Once upon a time, for homework, you formulated this problem as a stochastic dynamic program.

1. Solve your dynamic program using `stochasticdp`.
2. Interpret the output of your stochastic dynamic program.

In [12]:
# Solution
# Number of stages
number_of_stages = 4

# List of states
states = [0, 1, 2, 3, 4, 5, 6, 7, 8, 9, 10]

# List of decisions
decisions = ['A', 'B', 'no investment']

# Initialize stochastic DP
dp = StochasticDP(number_of_stages, states, decisions, minimize=False)

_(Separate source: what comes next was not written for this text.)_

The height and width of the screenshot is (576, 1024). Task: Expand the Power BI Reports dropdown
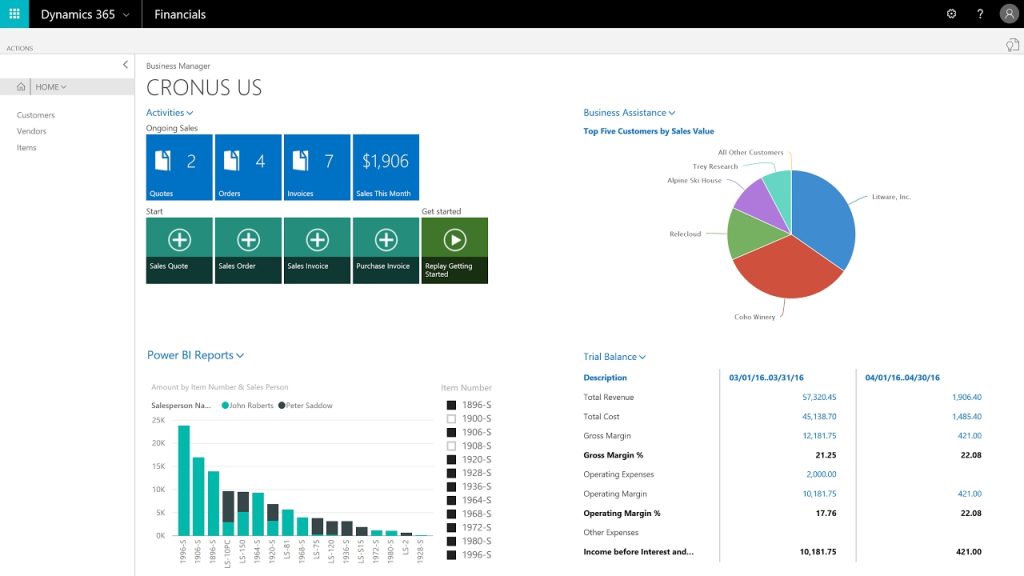point(195,355)
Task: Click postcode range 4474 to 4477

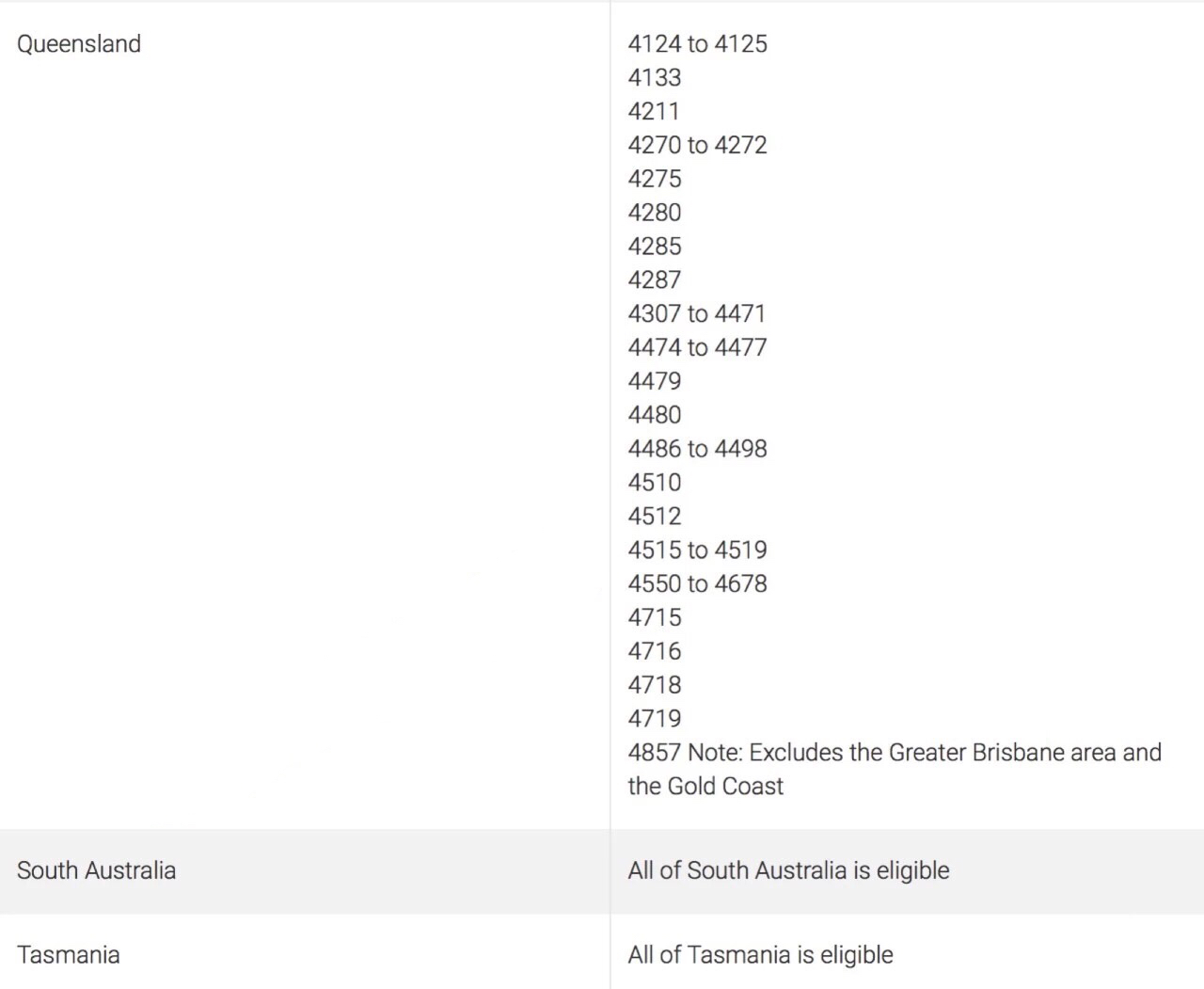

# Transition probabilities and contributions
for t in range(number_of_stages - 1):
    for n in states:
        # Investment A
        if (n >= 3):
            dp.add_transition(stage=t, from_state=n, decision='A', to_state=min(n + 2, 10), probability=0.5, contribution=0)
            dp.add_transition(stage=t, from_state=n, decision='A', to_state=n - 2, probability=0.5, contribution=0)
        
        # Investment B
        if (n >= 5):
            dp.add_transition(stage=t, from_state=n, decision='B', to_state=min(n + 3, 10), probability=0.1, contribution=0)
            dp.add_transition(stage=t, from_state=n, decision='B', to_state=n - 1, probability=0.9, contribution=0)            
        
        # No investment
        dp.add_transition(stage=t, from_state=n, decision='no investment', to_state=n, probability=1, contribution=0)            
        
# Boundary conditions
for n in states:
    if n == 10:
        dp.add_boundary(state=n, value=1)
    else:
        dp.add_boundary(state=n, value=0)

# Solve stochastic DP
value, policy = dp.solve()

# Examine value-to-go
print("Value-to-go function:")
print(value)

# Examine policy
print("\nCorresponding policy:")
print(policy)

Value-to-go function:
{(stage: 0, state: 0): 0
 (stage: 0, state: 1): 0
 (stage: 0, state: 2): 0
 (stage: 0, state: 3): 0.025
 (stage: 0, state: 4): 0.125
 (stage: 0, state: 5): 0.125
 (stage: 0, state: 6): 0.25
 (stage: 0, state: 7): 0.325
 (stage: 0, state: 8): 0.625
 (stage: 0, state: 9): 0.625
 (stage: 0, state: 10): 1
 (stage: 1, state: 0): 0
 (stage: 1, state: 1): 0
 (stage: 1, state: 2): 0
 (stage: 1, state: 3): 0.0
 (stage: 1, state: 4): 0.0
 (stage: 1, state: 5): 0.05
 (stage: 1, state: 6): 0.25
 (stage: 1, state: 7): 0.25
 (stage: 1, state: 8): 0.5
 (stage: 1, state: 9): 0.55
 (stage: 1, state: 10): 1
 (stage: 2, state: 0): 0
 (stage: 2, state: 1): 0
 (stage: 2, state: 2): 0
 (stage: 2, state: 3): 0.0
 (stage: 2, state: 4): 0.0
 (stage: 2, state: 5): 0.0
 (stage: 2, state: 6): 0.0
 (stage: 2, state: 7): 0.1
 (stage: 2, state: 8): 0.5
 (stage: 2, state: 9): 0.5
 (stage: 2, state: 10): 1
 (stage: 3, state: 0): 0
 (stage: 3, state: 1): 0
 (stage: 3, state: 2): 0
 (stage: 3, stat

_Write your notes here. Double-click to edit._

_Solution._

* The maximum probability of reaching \\$10 million is $f_0(4) = 0.125$.

* The optimal policy is as follows:
    - Year 1: Invest in A. We will end up with either \\$2 or \\$6 million.
    - Year 2: If we end up with \\$2 million, don't invest (in fact, we can't, because we don't have enough money). If we end up with \\$6 million, invest in A. We can end up with \\$4 million or \$8 million.
    - Year 3: If we end up with \\$4 million, we can't reach \\$10 million by the end of the year. Since our objective in this problem is purely to maximize the probability we reach \\$10 million, either investing in A or not investing result in the same value-to-go (0). If we end up with \\$8 million, invest in A again.